Exercise goal - Word for word, retype the tail of the data below, starting with the line that has "Digital Library (60, 421)" and including the last line.

Saved data entries:
---*---
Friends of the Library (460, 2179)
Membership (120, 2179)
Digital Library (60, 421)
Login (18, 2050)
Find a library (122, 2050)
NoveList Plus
---*---
Final answer -
Digital Library (60, 421)
Login (18, 2050)
Find a library (122, 2050)
NoveList Plus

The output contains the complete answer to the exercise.